On Sun, May 15, 2022 at 7:14 AM Jisheng Zhang <jszhang@...nel.org> wrote:
> On Mon, Mar 07, 2022 at 08:19:35PM +0100, Arnd Bergmann wrote:
> > On Mon, Mar 7, 2022 at 3:08 PM Jisheng Zhang <jszhang@...nel.org> wrote:
> > > +2:
> >
> > What is the benefit of doing this in assembler? Is it measurably faster?
> >
> > I see that arm64 does the same thing in C code, and it would be best to
> > have a common implementation for doing this, in terms of maintainability.
> >
>
> Sorry for delay. The assembler code is mainly to cal the stack ptr then
> change the SP to use the stack, which equals to arm64 call_on_irq_stack()
> which is implemented in assembler too.

I understand that you need to be in asm code to switch the stack, it
just felt that the arm64 method is a bit easier to debug here.

I suppose being able to keep using generic_handle_arch_irq() is also
beneficial, so it doesn't make much difference either way.

> > > +       for_each_possible_cpu(cpu) {
> > > +#ifdef CONFIG_VMAP_STACK
> > > +               void *s = __vmalloc_node(IRQ_STACK_SIZE, THREAD_ALIGN,
> > > +                                        THREADINFO_GFP, cpu_to_node(cpu),
> > > +                                        __builtin_return_address(0));
> > > +#else
> > > +               void *s = (void *)__get_free_pages(GFP_KERNEL, get_order(IRQ_STACK_SIZE));
> > > +#endif
> >
> > On a related topic: is there a reason to still keep the non-VMAP_STACK
>
> irq stack is 16KB on RV64 now, vmalloc doesn't gurantee physical
> continuous pages, I want to keep the stack physical continuous
> characteristic for !VMAP_STACK case.

I don't understand.
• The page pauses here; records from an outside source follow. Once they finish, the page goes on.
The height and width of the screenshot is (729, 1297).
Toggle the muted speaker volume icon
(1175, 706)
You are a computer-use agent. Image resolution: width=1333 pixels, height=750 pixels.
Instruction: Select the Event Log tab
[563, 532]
What is the benefit of having a physically continuous
stack? If this is required for something, you could still get that with a VMAP
stack by using alloc_pages() to allocate the stack and them using vmap() to
put it into the vmalloc range with appropriate guard pages.

I think we really want to avoid the case of missing guard pages around
the stack, and eliminate the part where the stack is in the linear map.